Но, наконец, зачем должны мы говорить так громко о том, что мы есть, чего мы хотим и чего не хотим? Будем смотреть на это холоднее, осторожнее; будем говорить, как можно говорить между нами, так тихо, чтобы весь свет не услышал этого, чтобы весь свет не услышал нас… Прежде всего, будем говорить медленно… С такой книгой, с такой проблемой нет надобности торопиться; кроме того, мы оба – и я, и моя книга, – друзья медлительности. Не напрасно мы были филологами, не напрасно мы были учителями медленного чтения, – наконец, мы и пишем тоже медленно. Теперь это сделалось не только моей привычкой, но и вкусом – может быть, дурным вкусом? Филология именно то заслуживающее уважения искусство, которое от своего почитателя требует прежде всего одного: идти стороной, давать себе время, быть тихим, медленным, как ювелирное искусство слова, которое исполняет только тонкую, осторожную работу и которое может испортить все, если будет торопиться. Именно потому оно теперь необходимее, чем когда-нибудь, именно потому-то оно влечет и очаровывает нас, в наш век «работы», век суетливости, век безумный, не щадящий сил поспешности, – век, который хочет успеть все и справиться со всем, с каждой старой и с каждой новой книгой. Филология не так быстро успевает все – она учит читать хорошо, т. е. медленно, всматриваясь в глубину смысла, следя за связью мысли, улавливая намеки, видя всю идею книги как бы сквозь открытую дверь… Мои терпеливые друзья! эту книгу могут читать только опытные читатели и филологи: выучитесь же хорошенько читать!..
Рута, близ Генуи.
Осень 1886 года.
Дополнительная разумность. Все вещи, которые долго живут, до того проникаются мало-помалу разумом, что становится невероятным их происхождение от неразумного. Не отзывается ли для чувства парадоксом и дерзостью каждая точная история происхождения? Не противоречит ли постоянно в самом принципе хороший историк?
Предубеждение ученых. Правильно убеждение ученых, что люди всех времен думали, что они знают, что такое добро и зло, что похвально и что достойно порицания. Но предубеждение ученых состоит в том, что мы теперь будто бы знаем это лучше, чем знали когда-либо прежде.
Все имеет свое время. Когда человек давал пол всему сущему, он не думал, что он играет, но предполагал, что он приобрел глубокую проницательность; чудовищность этой ошибки он понял позднее, но может быть и теперь еще не вполне. Точно так же человек все поставил в связь с моралью и повесил миру на плечи этическое значение.

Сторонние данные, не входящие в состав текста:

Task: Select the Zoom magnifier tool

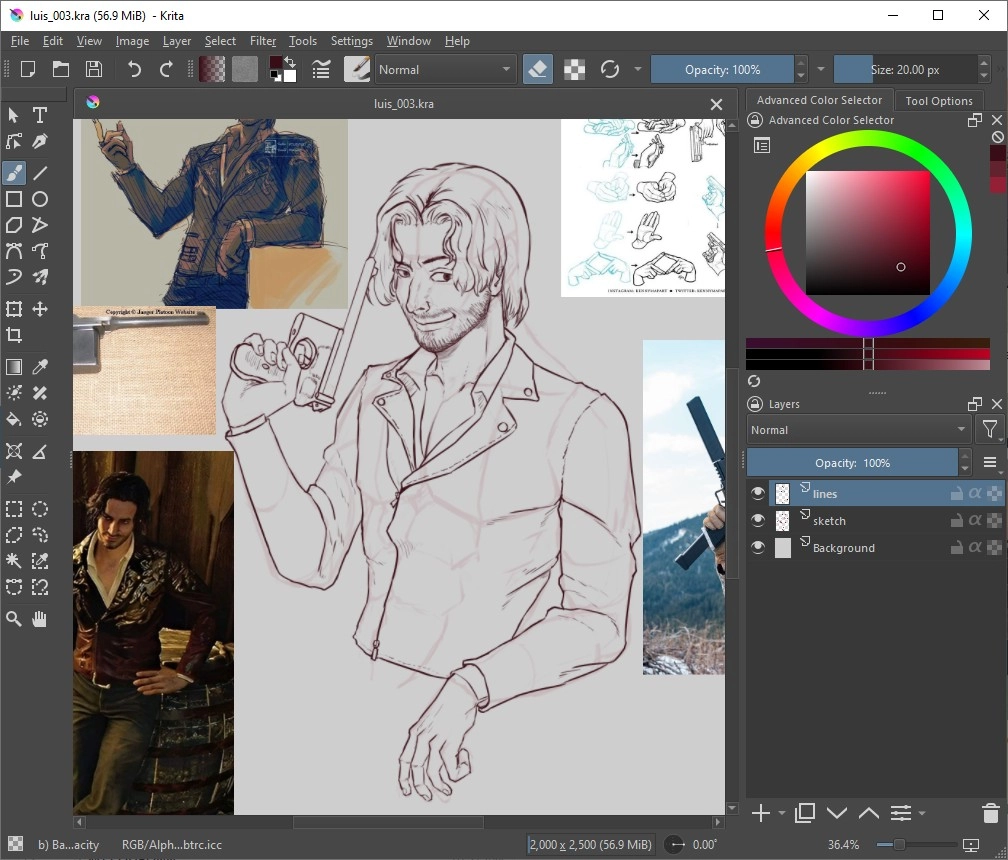Action: point(14,619)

Будьте благодарны. Великий продукт современного человечества состоит в том, что мы не испытываем теперь постоянного страха перед дикими зверями, варварами, богами, сновидениями.
Фокусник и его антипод. То, чему мы удивляемся в науке – противоположно тому, чему мы удивляемся в искусстве фокусника. Фокусник обманывает тем, что показывает простую причинность там, где, в действительности, существует причинность очень сложная; наука, напротив, заставляет нас верить в сложность причинности там, где все так легко понятно. «Самые простые» вещи очень сложны. – Удивительно!
Чувство пространства. Что больше содействует счастью человека – действительные или представляемые вещи? Известно, что расстояние между самым высоким счастьем и самым глубоким несчастьем измеряется с помощью представляемых вещей. Следовательно, чувство пространства такого рода все уменьшается под влиянием науки, так как мы узнали от нее, насколько мала Земля, и саму Солнечную систему мы представляем себе точкой.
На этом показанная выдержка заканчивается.